CHARLES GRAHAM - Winners and losers in strategy dilemma

OUR Wigan Evening Post front page just about summed up the dilemma often facing those who want to bring prosperity to local areas.

“Come on in, build where you like” is a rarely heard invitation these days, as economic enhancement tries to tread a sensitive line with environmental and residential concerns.

On a piece of green belt land close to junction 25 of the M6 at Land Gate, Wigan Council had earmarked a large site for industrial development on the draft version of its Core Strategy.

Such blueprints for future planning decisions commonly have to explore the hitherto unthinkable.

The words “green” and “belt” are bound to get alarm bells ringing when anyone suggests putting buildings on it.

After all, the whole reason for designating land as green belt in the first place was to protect our woodlands and pastures from a construction free-for-all.

But the local authority is trying to boost the flagging local economy during tough times.

It recognises that our large borough is more than two-thirds countryside and there are only so many places where you can build without treading on someone’s corns.

Granted, folk will always come up with alternative sites that are currently standing unused.

It grieves me to see the wasteland off Frog Lane that used to be Regent Truck site every time I drive past it, for instance.

But you also have to account for making sites accessible.

A commercial estate slap bang next to a motorway makes logistical and environmental sense because workers, customers and suppliers (the latter often in very large lorries) can hop straight on and off the M-way without snarling up our town centres and B roads.

And, seeing as motorways are pretty disfiguring to the countryside per se, it can be argued that you may as well pile up as many ugly, grey, corrugated buildings and sterile office blocks either side of one as anywhere else.

Yet, as one councillor observed this week, it is highly noticeable to M6 users that you drive all the way up this route surrounded by commercial development then, as you get to Haydock Island suddenly it’s nothing but green fields. Pleasant, yes, but right?

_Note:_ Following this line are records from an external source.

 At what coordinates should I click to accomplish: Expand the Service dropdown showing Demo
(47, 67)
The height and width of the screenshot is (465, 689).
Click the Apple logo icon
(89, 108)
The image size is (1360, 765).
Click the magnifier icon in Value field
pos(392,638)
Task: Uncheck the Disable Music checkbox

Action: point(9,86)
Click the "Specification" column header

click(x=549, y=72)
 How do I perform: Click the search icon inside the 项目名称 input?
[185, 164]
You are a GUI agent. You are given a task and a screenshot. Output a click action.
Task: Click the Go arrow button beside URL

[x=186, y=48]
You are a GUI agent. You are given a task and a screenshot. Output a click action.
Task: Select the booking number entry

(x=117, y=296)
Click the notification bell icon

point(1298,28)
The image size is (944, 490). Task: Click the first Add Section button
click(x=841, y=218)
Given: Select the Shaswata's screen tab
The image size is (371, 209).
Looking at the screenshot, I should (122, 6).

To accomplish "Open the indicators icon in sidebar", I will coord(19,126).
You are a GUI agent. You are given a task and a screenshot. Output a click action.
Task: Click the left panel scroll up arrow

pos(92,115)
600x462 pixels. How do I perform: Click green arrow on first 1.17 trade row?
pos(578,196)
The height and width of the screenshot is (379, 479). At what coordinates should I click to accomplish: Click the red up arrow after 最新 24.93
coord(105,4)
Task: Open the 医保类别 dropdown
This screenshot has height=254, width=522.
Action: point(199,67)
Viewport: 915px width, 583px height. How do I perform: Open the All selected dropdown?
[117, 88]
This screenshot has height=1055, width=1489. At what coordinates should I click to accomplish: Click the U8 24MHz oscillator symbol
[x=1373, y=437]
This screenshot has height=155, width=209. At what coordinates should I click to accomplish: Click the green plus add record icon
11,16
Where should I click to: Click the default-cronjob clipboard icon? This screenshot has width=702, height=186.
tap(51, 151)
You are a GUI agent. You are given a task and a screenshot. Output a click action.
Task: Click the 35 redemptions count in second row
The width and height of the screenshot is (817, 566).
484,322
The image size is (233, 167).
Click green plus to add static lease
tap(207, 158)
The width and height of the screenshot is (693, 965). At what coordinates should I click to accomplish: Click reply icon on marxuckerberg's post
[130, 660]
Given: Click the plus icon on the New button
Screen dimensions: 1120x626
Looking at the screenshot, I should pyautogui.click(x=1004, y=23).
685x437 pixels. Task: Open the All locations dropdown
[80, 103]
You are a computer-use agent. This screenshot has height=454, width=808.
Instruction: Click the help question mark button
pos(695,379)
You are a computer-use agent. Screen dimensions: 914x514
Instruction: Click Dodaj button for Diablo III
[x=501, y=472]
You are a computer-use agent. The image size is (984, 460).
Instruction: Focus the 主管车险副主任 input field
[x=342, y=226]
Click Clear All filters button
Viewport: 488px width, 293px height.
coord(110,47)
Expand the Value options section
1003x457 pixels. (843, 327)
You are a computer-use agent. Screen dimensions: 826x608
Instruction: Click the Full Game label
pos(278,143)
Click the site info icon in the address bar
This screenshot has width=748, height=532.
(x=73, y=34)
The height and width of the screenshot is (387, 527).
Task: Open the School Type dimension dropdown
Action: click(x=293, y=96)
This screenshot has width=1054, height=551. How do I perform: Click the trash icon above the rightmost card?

I do remember being told by a former local authority economic investment bod that Wigan Council was always much more judicious about its selection of sites for development, keen as it was, he said, to avoid “ending up like Warrington” with an endless, featureless spread of low-rise commercial development based on an “invest at any cost” mantra.

But perhaps in these more straitened times, Wigan has reviewed that policy.

Anyway, the officers and councillors supporting the Junction 25 plan have been thwarted by the Government inspector overseeing the strategy who has told them to look elsewhere.

So there we have it: on the one hand an opportunity for hundreds of jobs in the Land Gate area gone begging, and on the other lots of delighted residents who never wanted an ugly and truck-heavy industrial estate on their doorsteps in the first place.

With alternative options limited, one wonders where the council will look next and also what the public and the inspector’s reaction will be.